“What’s your field of study?” she asked from across the metal desk with a gray plastic top, she ran her clear Bic pen through her fingers while she read from the computer screen in front of her. I wasn’t aware of having a “field of study” so I just waited. She took a couple of pecks at her key board and seemed to have forgotten about me for a few seconds until she put her pen down and stared at me with both eyes through her oversized, bi-focal, glasses. “What have you studied?” she asked, adding a level or two of sternness to her voice.
“Girls,” I gave her a big grin and knew instantly it was the wrong answer. She took a deep breath and sighed like I was the reason for all that was amiss in her life. She took another deep breath before she continued.
“What are your marketable skills?” she asked with obvious considerable doubt as to whether I would have any.
“I’m willing to work hard,” it really is my only true skill.
“Manual labor,” she said as she typed the words on her keyboard.
“Will you accept day labor?”
“I was hanging out in the parking lot of the Home Depot when they picked me up and brought me here,” I answered.
“Will you accept day labor?” she asked again without giving my answer any thought at all.

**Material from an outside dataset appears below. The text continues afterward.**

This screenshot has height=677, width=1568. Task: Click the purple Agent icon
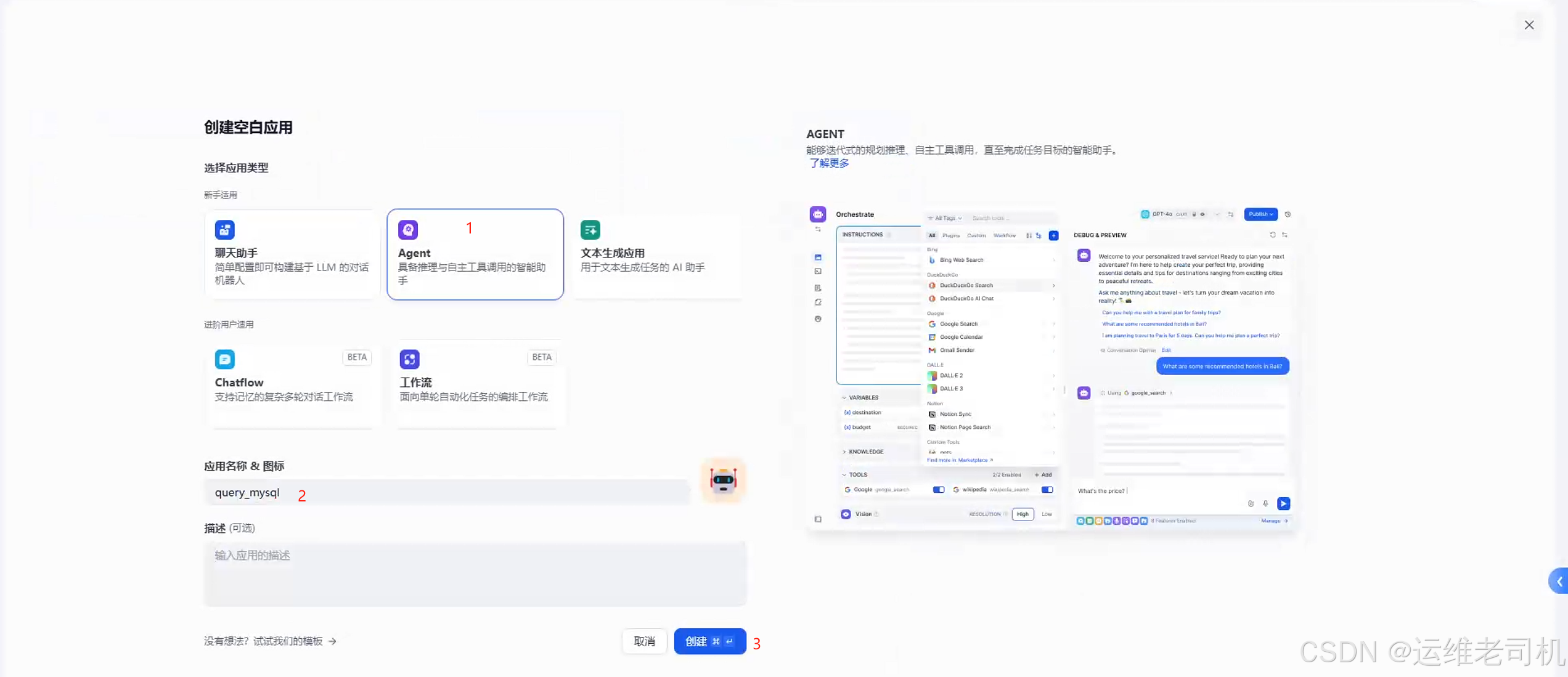408,230
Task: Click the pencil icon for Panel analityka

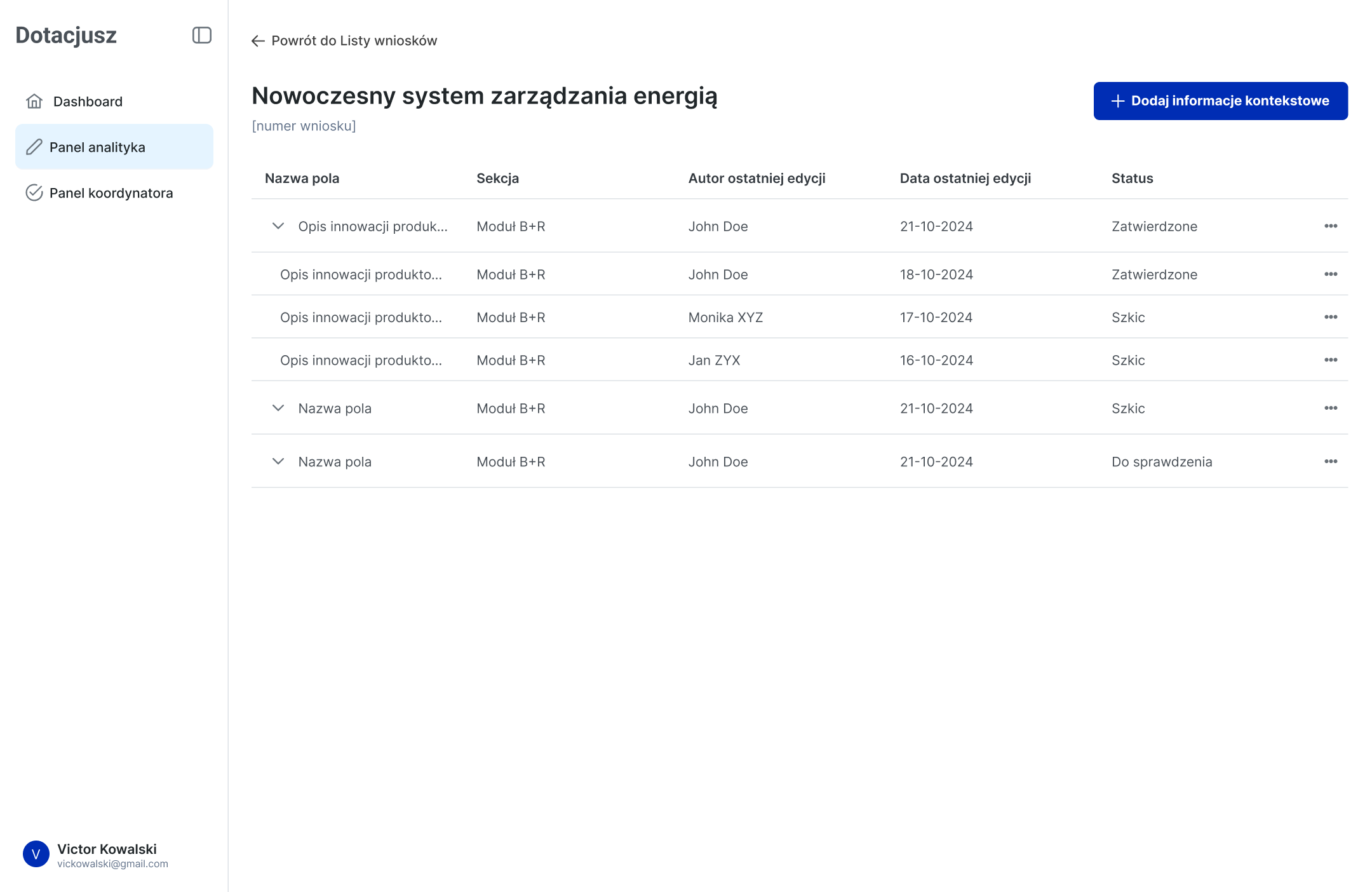Action: (x=34, y=147)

“Yes, that would be nice,” I gave her another of my grins, still trying to win her over. She just gave me another of her sighs and turned her attention to her screen and keyboard. The copy machine behind her came alive with a self-cleaning and then spit out a single sheet of paper.
She handed the paper to me before she asked, “Would you be willing to clean-up after a sheet rock crew?” I took the paper and shook my head in the affirmative. I was a little more excited than I felt was appropriate. She watched me for a moment and made a decision, “I’m not supposed to tell you this,” she waited for me to give her permission.
“Yes?” I said.
“They need full time help. This job is just a test to see what kind of person you are and how hard you are willing to work.” She still showed no sign of any kind of care but I felt a flood of pure goodness come across the table. A smile covered my face as I folded up the priceless page and stuffed it into my back pocket.
“Thank-you,” I wanted to hug her but I was pretty sure that would involve the police so I just said, “thank-you,” once more and made my way back out the glass door and onto the street outside.